Feat: Native support for certificate fetching and rotation via SDS server
Description:
In continuation with Extension server policy propagation to PostTranslateModify. Although we are planning to make extension server and related sds server code Open-Source for others to use as needed. Though might be difficult for some users as it requires multiple components.
@guydc, @arkodg Will it be good to have this support natively with Envoy Gateway itself i.e. fetch mTLS certs via any external CA of choice and auto-rotate leveraging envoy's SDS capabilities (perhaps utilising BackendTLSPolicy and/or EnvoyProxy or new Envoy Gateway CRD)?
If it really comes handy to many users, I can start implementing it.
can you elaborate a little more on what the workflow would look like for the platform dev and app dev ? cc @muwaqar
Hi @arkodg , after going through multiple design options, I finalised this option to implement in simple and cleaner way.
We should go with new EG CRD, let's say, BackendmTLSPolicy (open for any suggestions), and here is a sample CRD of how it will look like.
apiVersion: gateway.envoyproxy.io/v1alpha1
kind: BackendmTLSPolicy
metadata:
name: example-mtls-policy
namespace: default
spec:
targetRefs:
- kind: Gateway
name: eg
namespace: default
sds:
caType: CertManager # we can support two options, i.e. Istio and CertManager currently
caAddress: cert-manager-istio-csr.cert-manager.svc:443 # OR istiod.istio-system.svc.cluster.local:15012
secretName: default
backendRefs: # Optional
- kind: HTTPRoute # (two options, either HTTPRoute or Service)
name: test-httproute
namespace: default
CRD explaination:
- This CRD specifies the target gateways to attache to.

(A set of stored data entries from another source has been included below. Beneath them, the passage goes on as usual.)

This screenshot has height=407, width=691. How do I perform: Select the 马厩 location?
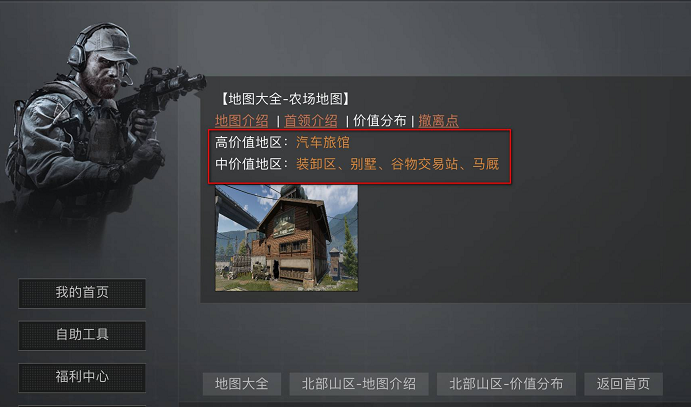click(x=486, y=164)
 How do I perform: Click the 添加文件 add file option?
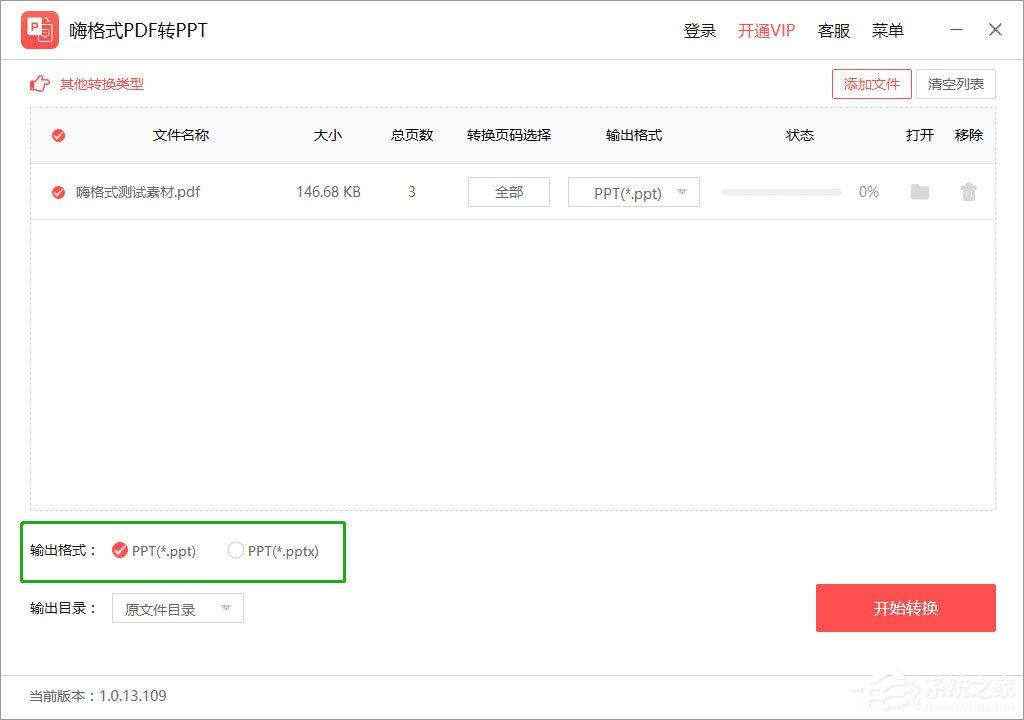point(871,84)
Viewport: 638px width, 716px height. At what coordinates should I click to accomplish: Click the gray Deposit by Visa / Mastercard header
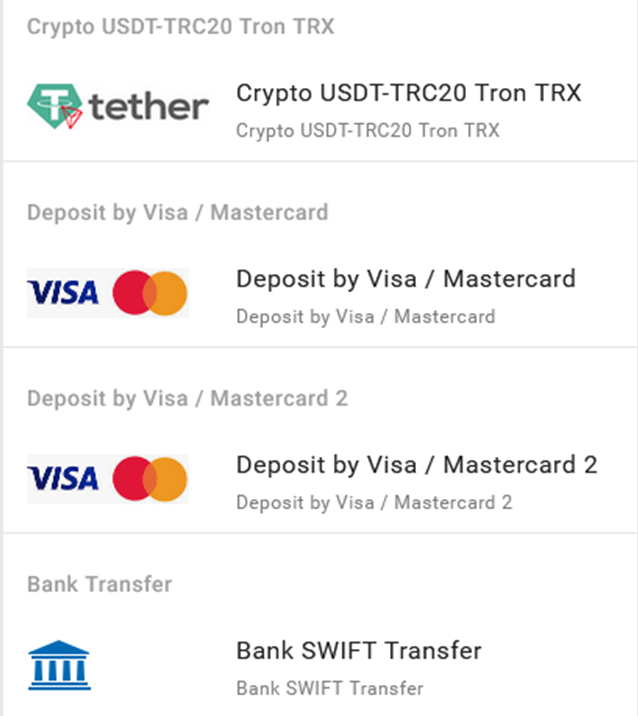(177, 212)
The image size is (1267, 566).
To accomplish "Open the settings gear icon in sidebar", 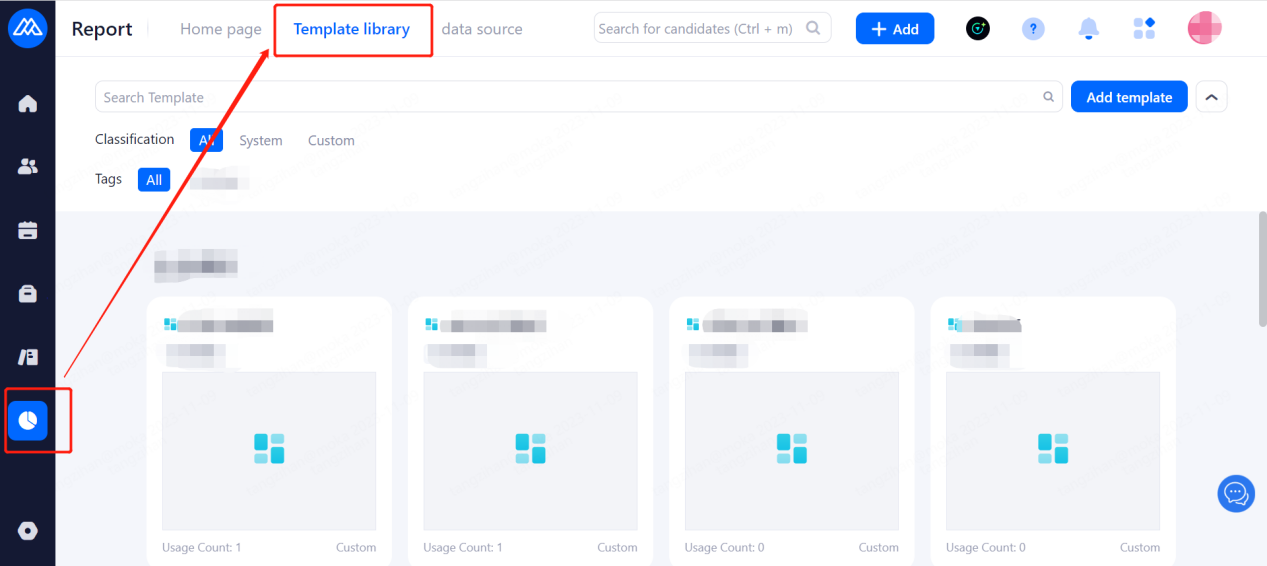I will tap(28, 531).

- sds configuration species where to connect to get mtls certificates.
- backendRefs is optional with following behaviour. a. No backendRefs specified - Generate mtls configurations for all connected HTTPRoutes. b. Kind specified as HTTPRoute - Generate mtls configurations for all paths specified for that HTTPRoute. c. kind is specified as Service - Generate mtls configuration for only those paths matching the destination service. (optional or open for any suggestions)
Flow:
- Envoy Gateway controller would read this crd and generate sds related configurations for HTTPRoutes.
- Pushes the configuration to respective gateway pod(s).
- As soon as gateway pod(s) get the configuration, connects to SDS server to request and fetch certificate.
- SDS server monitors and rotates certificates.
Architecture:
- We have couple of options to run
a. Run as separate pod. (More complex as another certificate needs to be maintained for SDS server communication) b. Run as separate container on Envoy Gateway pod. (Preferable option) c. Run as another process in same container as Envoy Gateway. (Not recommended for at least for initial releases). - SDS server opens uds socket (though it can support other connections), this is the easiest to make it secure with less overhead.
- SDS server would implement Certificate CSRs for CertManager and Istio.
- Envoy Gateway would request certificate from SDS server.
- SDS server would create and send CSR request to configured CA and gets the certifcate.
- SDS server provides the certificate to Envoy Gateway pod (and rotates).
cc @zirain, @muwaqar, @guydc
So far, the project avoided certificate LCM as a feature. I think that taking ownership of an SDS server that's integrated with a CA and auto-rotating certs is a major step away from the project's current position.
Can you maybe explain why this scenario cannot already be covered by native features that cert-manager offers?
- EG can read cert-manager-generated certs, cert-manager rotates certs, etc.
- For the istio case, I imagine that it's possible to build a custom cert-manager issuer that sends the cert-manager-generated CSRs to istio for signing.
The approach above would be useful also for users that don't have SDS and would probably provide a similar UX to the one that they have for server certs today.
I have a similar use case with SPIRE (SPIFFE) integration on the edge gateway. With pure Envoy proxy + SDS (docs ), Envoy can fetch SPIFFE identities, establish mTLS for outbound calls, and validate peers against the root CA from SDS.
Would it make sense for Envoy Gateway to support this flow natively and configure the envoy proxy accordingly?
This issue has been automatically marked as stale because it has not had activity in the last 30 days.
+1 this becomes increasingly important for supporting agent identity which makes calls to ai gateway.